# [PASSAGE SHOWN]
+--

From Memphis Belle to The Cold Blue: The B-17 and the Treasure of WWII Archival Footage
February 10, 2020 | by Jay Stowe
The Second World War can claim a number of firsts—the vast majority of which live in infamy to this day. But being the first major war documented exhaustively on film has an occasional upside. Case in point: 15 hours of raw color footage revealing what it was really like to be a crewman on a B-17 Flying Fortress in the skies over Europe.
The moment Erik Nelson stumbled upon the 34 reels gathering dust in the bowels of the National Archives, he knew he’d struck cinema gold. A producer and director whose specialty is historical documentaries, Nelson had been sent on a “spelunking expedition” funded by Microsoft co-founder Paul Allen’s production company to uncover color footage of World War II airplanes for Allen’s Flying Heritage and Combat Armor Museum in Everett, Washington. He found the film—originally shot by famed Hollywood director William Wyler—within a day of starting his research.
“It was hiding in plain sight,” Nelson says. “My reaction watching the footage was akin to when Howard Carter opened up the tomb of King Tut: ‘Yes, [I see] wonderful things.’ When I saw it, I knew exactly what I could do with it.”
What he did with it was create a brand-new big screen documentary, The Cold Blue, timed to coincide with the 75th anniversary of D-Day last year. The Cold Blue is currently available on HBO Now.
A Story Unto Itself
The origin of those 15 hours of film is a story in itself. When the war broke out, a number of Hollywood directors—John Ford, John Huston, and Wyler, among others—offered their services to the U.S. military to help with the war effort. Wyler had emigrated from Europe before the war and worked his way up the motion picture studio system to become an A-list director. He was also Jewish and had relatives in Europe, so he had more than a passing personal interest in seeing the war up close.
Attached to a bomber group in the 8th Air Force stationed in England in 1943, Wyler fast-talked the top brass into letting him and a small crew of cinematographers ride along with the air crews on their missions over Germany and other parts of Europe. Wyler “started filming first and figuring out the story later,” says Nelson. The result was a documentary called The Memphis Belle. Originally released in April 1944, the film follows the exploits of one B-17 crew as they thread the needle, completing 25 missions safely before rotating back to the states on a publicity tour to raise war bonds.
As his daughter (and executive producer) Catherine Wyler says in a short video about the making of The Cold Blue, “He didn’t want to miss a big, thrilling thing like World War II. I think he was something of a daredevil. He said that once you got up into the plane and were taking pictures, you forgot that people were shooting at you.”
Shooting film while being shot at is not easy, of course. The Cold Blue is dedicated to Harold Tannenbaum, one of Wyler’s cameramen, who was killed on a mission. Indeed, the casualty numbers are staggering. According to the film, 135,000 men served in the 8th Air Force; they flew three million missions over the course of the war and 28,000 were killed in action.

+--

Please continue the article above about the B-17 combat footage, picking up right after its final paragraph.

# [RECORD EXCERPTS]

+--

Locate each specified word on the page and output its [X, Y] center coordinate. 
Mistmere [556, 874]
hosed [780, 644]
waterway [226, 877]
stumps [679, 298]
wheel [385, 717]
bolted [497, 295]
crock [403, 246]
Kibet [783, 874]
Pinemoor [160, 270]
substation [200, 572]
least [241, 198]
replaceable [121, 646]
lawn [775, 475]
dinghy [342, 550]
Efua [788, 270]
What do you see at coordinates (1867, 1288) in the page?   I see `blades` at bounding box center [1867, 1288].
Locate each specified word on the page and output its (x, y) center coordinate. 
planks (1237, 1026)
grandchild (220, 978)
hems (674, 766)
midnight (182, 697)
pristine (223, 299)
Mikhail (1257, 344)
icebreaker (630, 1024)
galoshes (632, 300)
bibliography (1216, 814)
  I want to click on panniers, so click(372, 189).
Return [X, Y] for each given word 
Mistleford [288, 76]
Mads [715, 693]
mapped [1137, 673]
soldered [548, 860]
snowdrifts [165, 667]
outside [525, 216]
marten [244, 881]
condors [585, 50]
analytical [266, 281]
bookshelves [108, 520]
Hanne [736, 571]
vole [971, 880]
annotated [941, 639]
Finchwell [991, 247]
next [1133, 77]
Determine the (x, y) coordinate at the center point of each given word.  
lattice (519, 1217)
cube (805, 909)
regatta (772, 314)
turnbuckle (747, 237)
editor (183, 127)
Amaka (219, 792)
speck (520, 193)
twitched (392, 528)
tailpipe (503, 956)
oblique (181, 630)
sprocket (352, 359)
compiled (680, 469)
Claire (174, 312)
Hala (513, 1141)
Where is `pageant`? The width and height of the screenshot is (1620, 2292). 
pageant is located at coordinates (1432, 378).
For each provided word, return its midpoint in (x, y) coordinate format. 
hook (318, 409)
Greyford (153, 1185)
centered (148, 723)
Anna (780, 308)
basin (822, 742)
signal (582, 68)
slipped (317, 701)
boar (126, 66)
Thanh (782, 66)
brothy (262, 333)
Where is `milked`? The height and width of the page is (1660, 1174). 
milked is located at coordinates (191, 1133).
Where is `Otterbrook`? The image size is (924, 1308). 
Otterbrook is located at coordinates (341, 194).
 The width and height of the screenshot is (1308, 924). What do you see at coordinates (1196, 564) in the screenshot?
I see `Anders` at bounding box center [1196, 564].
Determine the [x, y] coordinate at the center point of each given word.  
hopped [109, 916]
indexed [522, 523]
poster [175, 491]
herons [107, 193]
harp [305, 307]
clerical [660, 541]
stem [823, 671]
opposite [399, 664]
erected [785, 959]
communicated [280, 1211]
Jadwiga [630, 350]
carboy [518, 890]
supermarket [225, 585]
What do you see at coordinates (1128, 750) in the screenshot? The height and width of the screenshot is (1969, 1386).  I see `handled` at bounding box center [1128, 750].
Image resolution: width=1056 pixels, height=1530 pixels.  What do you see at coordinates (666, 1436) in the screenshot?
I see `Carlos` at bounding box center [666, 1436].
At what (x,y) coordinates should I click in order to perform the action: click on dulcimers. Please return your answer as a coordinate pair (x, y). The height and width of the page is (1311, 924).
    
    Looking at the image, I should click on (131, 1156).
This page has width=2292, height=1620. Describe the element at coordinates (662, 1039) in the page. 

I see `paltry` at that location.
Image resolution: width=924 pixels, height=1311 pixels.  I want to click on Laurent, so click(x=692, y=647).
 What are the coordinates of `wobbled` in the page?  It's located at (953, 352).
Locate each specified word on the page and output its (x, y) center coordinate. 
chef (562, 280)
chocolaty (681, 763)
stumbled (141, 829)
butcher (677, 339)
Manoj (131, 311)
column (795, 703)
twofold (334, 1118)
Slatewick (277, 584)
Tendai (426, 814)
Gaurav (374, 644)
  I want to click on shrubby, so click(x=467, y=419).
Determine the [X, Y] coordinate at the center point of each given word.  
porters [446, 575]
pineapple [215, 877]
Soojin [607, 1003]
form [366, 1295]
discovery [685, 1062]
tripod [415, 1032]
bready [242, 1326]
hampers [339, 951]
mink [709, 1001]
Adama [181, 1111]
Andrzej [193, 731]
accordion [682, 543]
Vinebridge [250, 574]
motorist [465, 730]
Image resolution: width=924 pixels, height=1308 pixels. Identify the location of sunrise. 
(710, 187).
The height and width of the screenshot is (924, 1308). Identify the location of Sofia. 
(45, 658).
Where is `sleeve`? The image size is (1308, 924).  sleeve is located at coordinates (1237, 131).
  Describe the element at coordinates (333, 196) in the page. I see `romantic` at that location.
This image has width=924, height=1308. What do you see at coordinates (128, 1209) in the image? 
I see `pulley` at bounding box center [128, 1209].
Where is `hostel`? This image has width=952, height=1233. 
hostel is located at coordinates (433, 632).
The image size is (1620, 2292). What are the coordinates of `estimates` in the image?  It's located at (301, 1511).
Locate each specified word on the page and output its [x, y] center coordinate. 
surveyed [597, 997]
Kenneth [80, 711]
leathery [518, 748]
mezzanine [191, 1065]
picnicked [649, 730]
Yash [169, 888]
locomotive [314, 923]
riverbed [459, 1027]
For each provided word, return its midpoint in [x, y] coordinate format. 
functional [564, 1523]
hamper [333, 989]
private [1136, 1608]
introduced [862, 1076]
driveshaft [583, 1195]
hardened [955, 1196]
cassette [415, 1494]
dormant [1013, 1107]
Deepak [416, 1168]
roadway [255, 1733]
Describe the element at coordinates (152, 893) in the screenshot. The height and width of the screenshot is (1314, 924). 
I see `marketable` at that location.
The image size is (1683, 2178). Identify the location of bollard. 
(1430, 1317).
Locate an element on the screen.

+--

# [RESULT OF THE TASK]
Nelson made a point of tracking down and interviewing nine airmen—pilots, gunners, and bombardiers—who survived the war. They are in their 90s now and when they look back at what they endured, it’s with clear eyes. Nothing is sugarcoated. To begin with, the conditions they flew under were harsh: the B-17s were neither pressurized nor heated, and temperatures could drop to 60 degrees below zero. As impressive as hundreds of B-17s flying in tight formations look—and the footage of them soaring against bright blue Technicolor skies is a soul-stirring sight—their daytime missions made them easy targets for deadly anti-aircraft fire and German fighter planes.
“On a clear day, the Germans could see us [coming] 50 miles out because of the contrails,” says one vet in the film. “And that wasn’t good, because when that happened they were ready for us.”
The B-17 and the GE Turbosupercharger
Still, the veterans in the film have generally positive recollections of the planes they flew. Made by Boeing and powered by four Wright R-1820-9 Cyclone engines equipped with GE turbosuperchargers, the B-17 “flew like a dream, like an overgrown Piper Cub,” another vet recalls. By 1945, more than 12,000 of them had been built—which translates to tens of thousands of engines and turbosuperchargers produced at GE’s facility in Lynn, Massachusetts and the Wright plant in Evendale, Ohio (now Building 700 on the GE Aviation headquarters campus).
“The B-17 engines were an unbelievably reliable and steady and battle-tested piece of machinery,” says Nelson. “They kept running and they brought many a pilot back, sometimes with only two engines, and in some cases only one engine, [still working].”
It took Nelson and a small team of filmmakers about 18 months to make the documentary. Much of that time was devoted to restoring the original footage—shot mostly on professional 16mm cameras and some smaller, home movie-style cameras passed out to crewmen—and transferring it to a format that allowed the film to be viewed on a wide screen without loss of detail.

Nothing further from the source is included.